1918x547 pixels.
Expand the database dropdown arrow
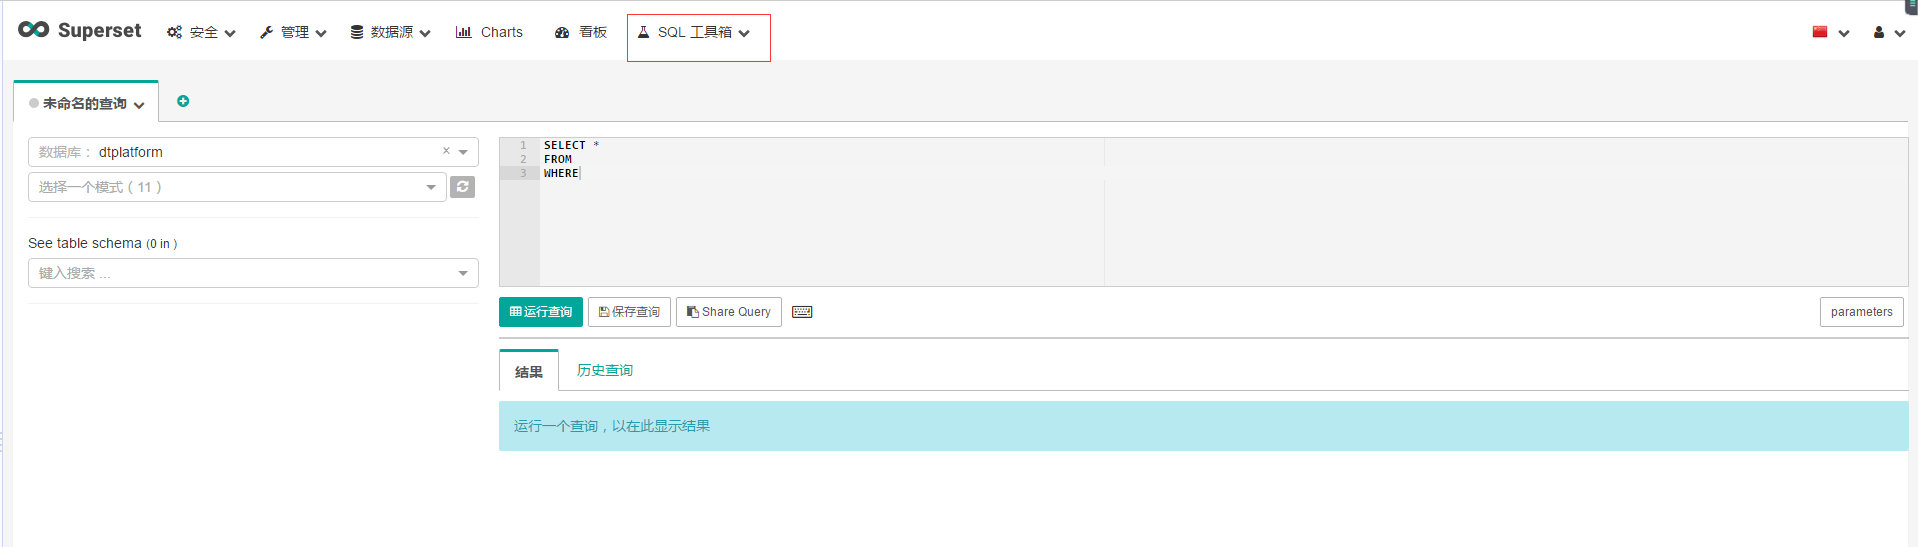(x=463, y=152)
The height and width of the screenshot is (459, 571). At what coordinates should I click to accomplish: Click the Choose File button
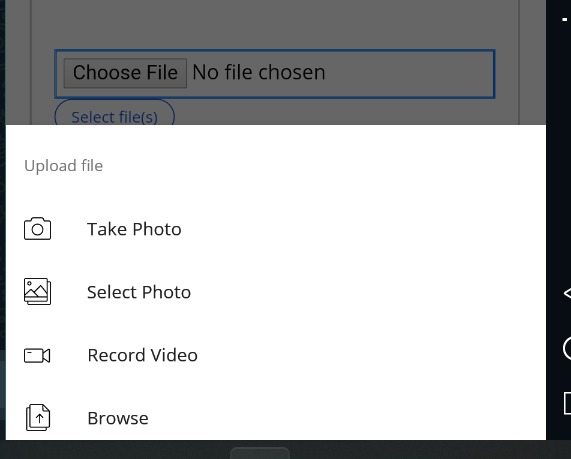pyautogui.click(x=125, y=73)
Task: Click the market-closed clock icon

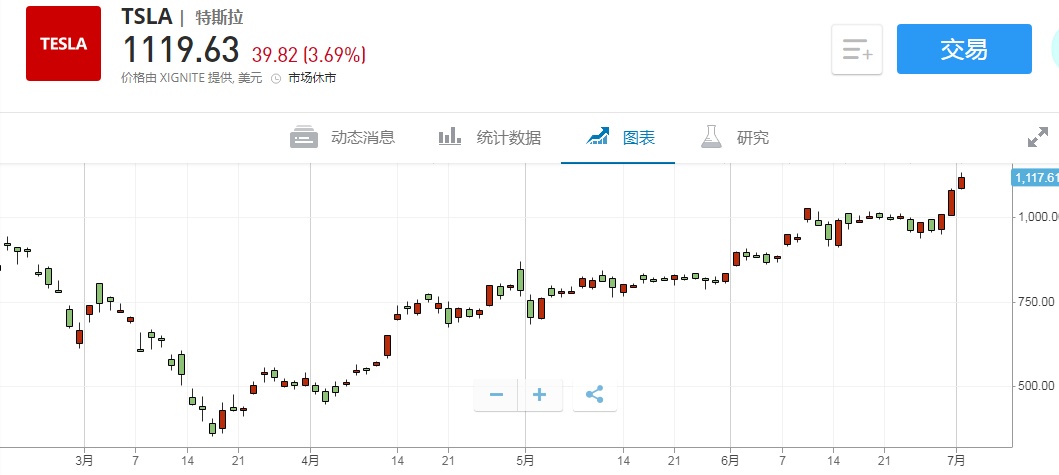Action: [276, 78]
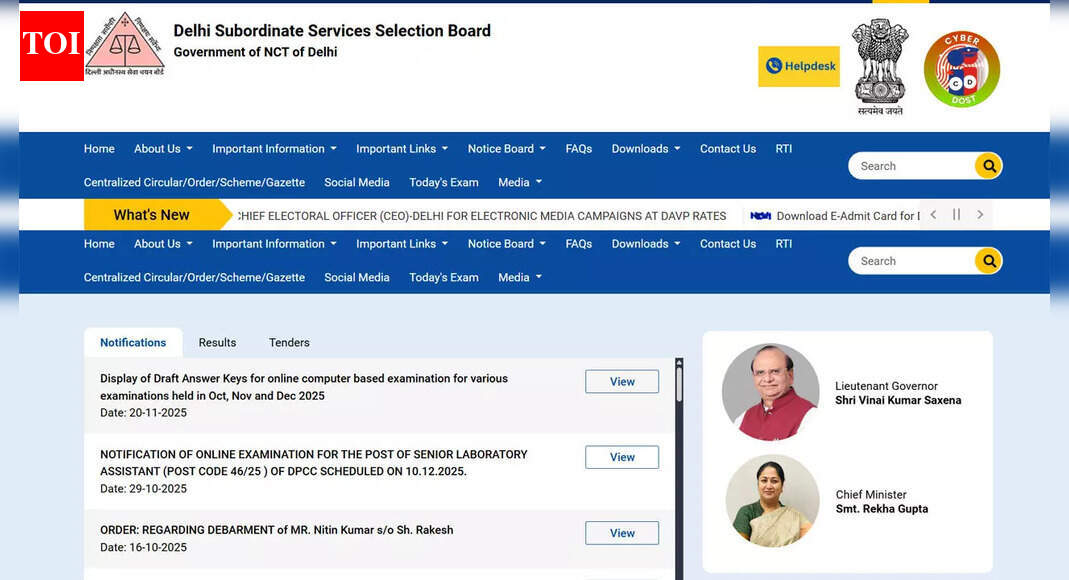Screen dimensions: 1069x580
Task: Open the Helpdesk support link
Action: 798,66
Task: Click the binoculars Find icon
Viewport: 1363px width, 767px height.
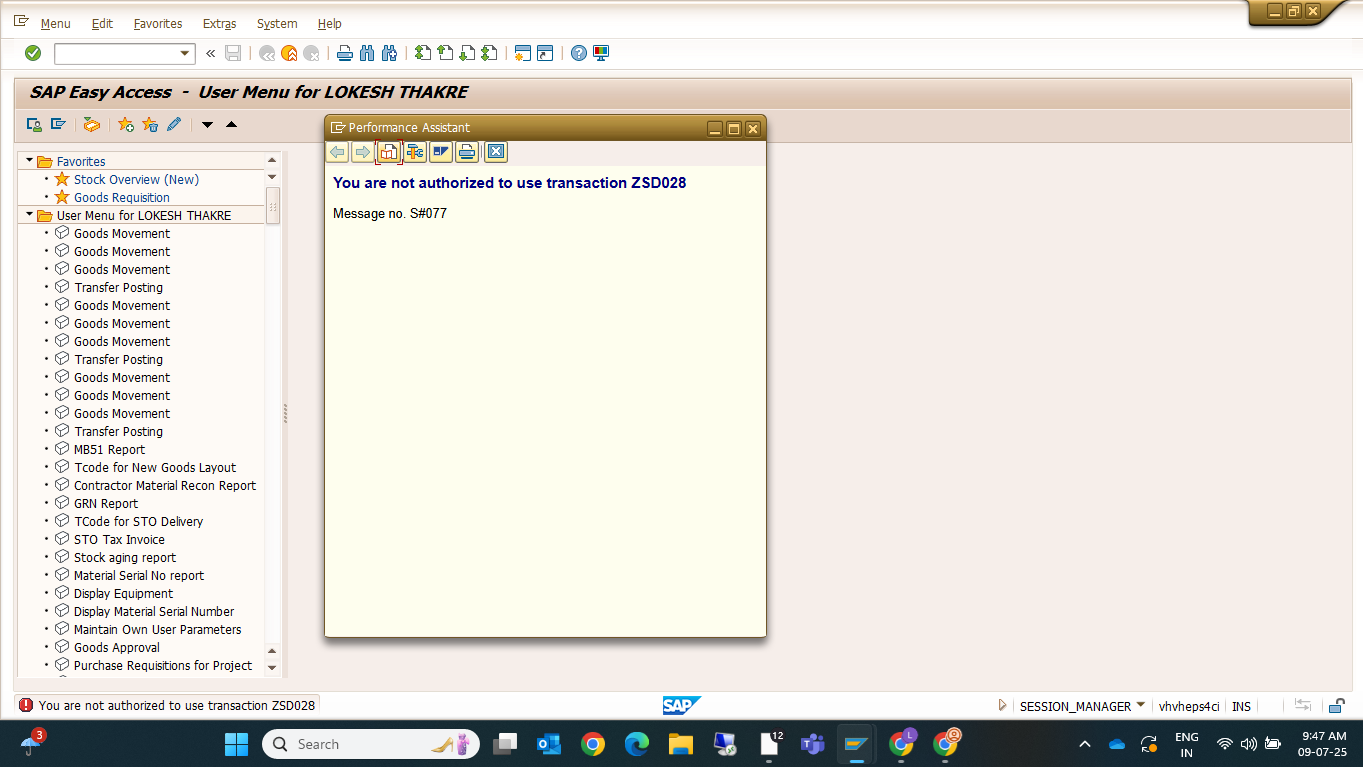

Assigned task:
Would you output the full listing exactly as it stands, minus the images?

Exercise output:
1918x547 pixels.
Expand the database dropdown arrow
(x=463, y=152)
The height and width of the screenshot is (459, 571). At what coordinates should I click to accomplish: Click the Choose File button
pyautogui.click(x=125, y=73)
Task: Click the market-closed clock icon

Action: [276, 78]
Screen dimensions: 1069x580
Task: Open the Helpdesk support link
Action: 798,66
Task: Click the binoculars Find icon
Viewport: 1363px width, 767px height.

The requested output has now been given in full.